A qui prétend être des nôtres, nous demandons - au moins pour un minimum qui est notre critérium et notre garantie morale - dans la mentalité générale et l’esprit critique, dans le jugement et les contacts avec l’environ, dans ce qu’il a - en lui et autour de lui - réduit d’oppressive autorité et animé d’anarchisme, dans son effort d’élévation intime et de propension généreuse, dans la dominante de ses mœurs et dans ce qui nous intéresse, anarchiquement, de son activité, la preuve des sympathies et des fidélités proclamées... Et si nous demeurons, à quiconque, et par-delà les tares ou les déformations qui font plus ou moins leur proie de tous les hommes, ouverts avec indulgence et simplicité, nous ne gaspillons pas à tout réclamant une appellation qu’à nos propres yeux nous avons tant de peine à mériter...

II est un facteur - un facteur réaliste - qui doit nous rendre circonspects à l’égard de l’illégalisme et pleins d’une sage défiance pour les tentations, à certains yeux riantes, de ses abords. A l’encontre d’affirmations entachées de légèreté et insuffisamment documentées, l’individu qui s’engage dans la voie pleine de périls de l’illégalisme, une voie semée de tous les traquenards et de toutes les coercitions d’un privilège qui, âprement, se défend, ne le fait presque jamais en pleine connaissance de cause. Il ne sait, la plupart du temps, à quelles innombrables perturbations sa décision sans base a livré son avenir et quelle meute il vient - par un seul parfois, mais irréparable premier acte - de jeter à ses trousses.

Il n’a pas, généralement, soupçonné, évoqué surtout dans leur fréquente réalité, la trame d’inquiétudes et d’angoisses, la tension haletante et la fièvre, et la sécurité révolue, et le final hallali de la bête traquée. Les jeunes surtout - recrues courantes et faciles - n’en ont vu que les dehors aisément triomphants et la séduction d’une trompeuse - et hélas ! combien précaire - liberté ! Et quand ils y ont engagé leurs espérances naïves et qu’ils sentent peser sur eux la chape écrasante d’une forme seulement diversifiée de l’esclavage, compliquée d’aléas redoutables, trop tard il est souvent pour ressaisir leur jeunesse prise dans l’engrenage...

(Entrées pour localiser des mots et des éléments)
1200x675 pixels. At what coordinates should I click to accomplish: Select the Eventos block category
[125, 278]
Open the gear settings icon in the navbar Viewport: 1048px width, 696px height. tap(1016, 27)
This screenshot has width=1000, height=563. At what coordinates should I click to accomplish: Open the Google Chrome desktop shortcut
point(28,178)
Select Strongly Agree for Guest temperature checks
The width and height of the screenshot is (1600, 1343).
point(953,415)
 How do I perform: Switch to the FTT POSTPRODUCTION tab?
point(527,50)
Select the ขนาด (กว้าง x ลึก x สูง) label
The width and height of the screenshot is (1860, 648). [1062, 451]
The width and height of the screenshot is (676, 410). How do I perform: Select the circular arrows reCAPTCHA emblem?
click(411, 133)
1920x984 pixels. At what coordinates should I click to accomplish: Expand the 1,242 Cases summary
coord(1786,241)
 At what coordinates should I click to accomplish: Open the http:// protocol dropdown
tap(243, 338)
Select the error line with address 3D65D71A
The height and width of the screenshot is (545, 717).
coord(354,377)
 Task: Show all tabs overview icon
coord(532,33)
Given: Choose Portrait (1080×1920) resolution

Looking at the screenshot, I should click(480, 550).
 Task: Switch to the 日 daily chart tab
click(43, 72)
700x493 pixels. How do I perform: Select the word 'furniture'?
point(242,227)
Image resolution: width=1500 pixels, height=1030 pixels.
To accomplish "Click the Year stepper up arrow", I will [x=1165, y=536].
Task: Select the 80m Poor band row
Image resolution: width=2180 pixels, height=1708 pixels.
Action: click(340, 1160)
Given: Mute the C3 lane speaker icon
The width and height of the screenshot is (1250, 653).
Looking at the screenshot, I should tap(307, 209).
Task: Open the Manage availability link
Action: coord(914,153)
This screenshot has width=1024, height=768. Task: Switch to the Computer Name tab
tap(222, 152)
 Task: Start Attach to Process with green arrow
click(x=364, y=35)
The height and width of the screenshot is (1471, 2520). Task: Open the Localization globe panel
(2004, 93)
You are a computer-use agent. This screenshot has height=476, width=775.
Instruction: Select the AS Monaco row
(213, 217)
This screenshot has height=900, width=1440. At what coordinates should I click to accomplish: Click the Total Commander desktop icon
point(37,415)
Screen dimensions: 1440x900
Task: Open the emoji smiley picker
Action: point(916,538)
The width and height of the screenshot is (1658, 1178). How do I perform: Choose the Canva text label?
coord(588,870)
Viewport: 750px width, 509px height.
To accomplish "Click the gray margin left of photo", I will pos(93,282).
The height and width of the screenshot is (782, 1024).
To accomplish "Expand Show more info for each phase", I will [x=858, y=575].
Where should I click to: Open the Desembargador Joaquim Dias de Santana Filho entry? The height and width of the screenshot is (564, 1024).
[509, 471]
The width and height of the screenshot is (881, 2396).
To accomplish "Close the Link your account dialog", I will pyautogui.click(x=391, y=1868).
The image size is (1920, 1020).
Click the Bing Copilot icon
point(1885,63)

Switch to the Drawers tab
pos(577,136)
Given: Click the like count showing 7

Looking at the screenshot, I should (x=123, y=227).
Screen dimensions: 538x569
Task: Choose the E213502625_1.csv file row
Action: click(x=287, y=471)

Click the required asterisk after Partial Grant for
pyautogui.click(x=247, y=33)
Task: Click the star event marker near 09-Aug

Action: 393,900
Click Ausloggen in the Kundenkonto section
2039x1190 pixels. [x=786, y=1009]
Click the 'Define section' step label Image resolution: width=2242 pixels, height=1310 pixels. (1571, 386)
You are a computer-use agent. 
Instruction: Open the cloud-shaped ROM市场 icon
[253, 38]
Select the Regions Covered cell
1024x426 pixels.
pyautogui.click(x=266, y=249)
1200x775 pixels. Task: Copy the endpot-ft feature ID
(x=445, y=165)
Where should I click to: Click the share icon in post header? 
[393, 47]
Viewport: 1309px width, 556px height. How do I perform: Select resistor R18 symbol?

## Énoncé 1:
D'après l'extrait, qui sont les « recrues courantes et faciles » de l'illégalisme ?
## Énoncé 2:
Recopiez sans rien changer les lignes des données, depuis celle qui contient « Click the required » jusqu'à la dernière ligne des données, les deux comprises.
L'extrait et les lignes ne viennent pas de la même source.

## Corrigé 1:
Les jeunes.

## Corrigé 2:
Click the required asterisk after Partial Grant for
pyautogui.click(x=247, y=33)
Task: Click the star event marker near 09-Aug

Action: 393,900
Click Ausloggen in the Kundenkonto section
2039x1190 pixels. [x=786, y=1009]
Click the 'Define section' step label Image resolution: width=2242 pixels, height=1310 pixels. (1571, 386)
You are a computer-use agent. 
Instruction: Open the cloud-shaped ROM市场 icon
[253, 38]
Select the Regions Covered cell
1024x426 pixels.
pyautogui.click(x=266, y=249)
1200x775 pixels. Task: Copy the endpot-ft feature ID
(x=445, y=165)
Where should I click to: Click the share icon in post header? 
[393, 47]
Viewport: 1309px width, 556px height. How do I perform: Select resistor R18 symbol?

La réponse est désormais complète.